Jakarta – Anggota Komisi II DPR RI, Indrajaya, menegaskan putusan Mahkamah Konstitusi (MK) yang menyatakan ibu kota negara tetap berada di Jakarta hingga diterbitkannya keputusan presiden mengenai pemindahan ke Ibu Kota Nusantara harus menjadi acuan dalam kebijakan nasional.
“Putusan MK harus menjadi pegangan final dalam memastikan seluruh kebijakan strategis nasional berjalan berdasarkan kepastian hukum, bukan sekadar kehendak politik,” kata Indrajaya dalam keterangannya di Jakarta, Kamis (14/5/2026).
Menurut dia, putusan tersebut semakin menegaskan prinsip negara hukum sebagaimana diatur dalam Pasal 1 ayat (3) UUD 1945 yang menyatakan Indonesia adalah negara hukum.

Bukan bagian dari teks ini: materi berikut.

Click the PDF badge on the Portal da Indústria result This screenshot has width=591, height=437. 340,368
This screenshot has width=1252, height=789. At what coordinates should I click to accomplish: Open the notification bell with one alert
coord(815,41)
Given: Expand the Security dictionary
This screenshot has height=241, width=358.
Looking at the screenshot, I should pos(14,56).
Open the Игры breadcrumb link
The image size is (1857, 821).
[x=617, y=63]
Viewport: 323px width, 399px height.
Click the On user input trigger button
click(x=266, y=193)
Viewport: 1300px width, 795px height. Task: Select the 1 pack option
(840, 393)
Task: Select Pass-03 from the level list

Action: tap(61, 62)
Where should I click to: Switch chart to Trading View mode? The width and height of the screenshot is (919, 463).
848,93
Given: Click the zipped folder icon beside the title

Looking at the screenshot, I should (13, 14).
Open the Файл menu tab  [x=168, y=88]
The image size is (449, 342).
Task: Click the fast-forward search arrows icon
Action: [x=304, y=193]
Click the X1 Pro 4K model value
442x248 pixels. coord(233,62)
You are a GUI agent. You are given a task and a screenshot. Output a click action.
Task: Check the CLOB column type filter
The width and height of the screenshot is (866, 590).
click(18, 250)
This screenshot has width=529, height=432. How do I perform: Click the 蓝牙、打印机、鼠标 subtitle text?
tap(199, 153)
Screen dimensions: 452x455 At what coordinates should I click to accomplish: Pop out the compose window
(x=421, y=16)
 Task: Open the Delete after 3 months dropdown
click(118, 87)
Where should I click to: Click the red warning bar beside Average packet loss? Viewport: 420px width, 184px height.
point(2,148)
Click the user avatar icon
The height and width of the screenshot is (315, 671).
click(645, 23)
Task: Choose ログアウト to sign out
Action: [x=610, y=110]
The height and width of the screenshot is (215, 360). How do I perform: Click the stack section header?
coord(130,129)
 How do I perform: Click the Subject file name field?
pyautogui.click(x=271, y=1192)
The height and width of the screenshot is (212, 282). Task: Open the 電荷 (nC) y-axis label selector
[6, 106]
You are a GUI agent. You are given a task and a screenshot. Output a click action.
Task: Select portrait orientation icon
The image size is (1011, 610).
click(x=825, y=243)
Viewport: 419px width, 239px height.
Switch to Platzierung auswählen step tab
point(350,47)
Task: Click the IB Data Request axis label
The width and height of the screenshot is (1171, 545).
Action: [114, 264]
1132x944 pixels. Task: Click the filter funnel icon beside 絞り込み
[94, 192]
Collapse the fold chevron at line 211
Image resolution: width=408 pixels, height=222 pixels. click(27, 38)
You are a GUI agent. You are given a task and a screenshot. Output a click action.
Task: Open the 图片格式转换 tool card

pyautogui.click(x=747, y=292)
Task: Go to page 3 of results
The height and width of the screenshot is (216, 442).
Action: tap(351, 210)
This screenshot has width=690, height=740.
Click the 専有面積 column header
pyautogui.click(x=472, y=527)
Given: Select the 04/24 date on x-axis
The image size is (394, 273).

“Ini merupakan penegasan bahwa setiap tahapan pemindahan ibu kota harus memiliki legitimasi konstitusional yang jelas,” ujar legislator yang membidangi pemerintahan dalam negeri dan otonomi daerah itu.
Terkait penerbitan keputusan presiden mengenai pemindahan ibu kota negara, Indrajaya menilai hal itu sepenuhnya menjadi kewenangan Prabowo Subianto sesuai amanat undang-undang.
Ia mengatakan kepala negara tentu memiliki berbagai pertimbangan strategis, administratif, dan konstitusional sebelum menerbitkan keputusan resmi pemindahan ibu kota dari Jakarta ke IKN.
“Jika hingga saat ini keppres (keputusan presiden) belum diterbitkan, artinya masih terdapat sejumlah hal penting yang harus dipersiapkan secara matang karena pemindahan ibu kota negara bukanlah perkara sederhana,” katanya.
Indrajaya menilai pemindahan ibu kota bukan hanya soal pembangunan fisik dan infrastruktur, tetapi juga berkaitan dengan legitimasi konstitusional, kesiapan aparatur negara, efektivitas pemerintahan, efisiensi anggaran, hingga keberlanjutan pelayanan publik.
“Tidak cukup hanya membangun gedung dan fasilitas, tetapi juga memastikan seluruh aspek tata kelola pemerintahan siap dijalankan secara efektif,” ucapnya.
Sebelumnya, MK pada Selasa (12/5/2026) menolak permohonan uji materi terhadap Undang-Undang Nomor 3 Tahun 2022 tentang Ibu Kota Negara yang diajukan seorang dokter bernama Zulkifli.
Zulkifli menggugat Pasal 39 ayat (1) UU IKN karena menilai aturan tersebut menimbulkan ketidakjelasan status ibu kota negara dalam sistem hukum nasional.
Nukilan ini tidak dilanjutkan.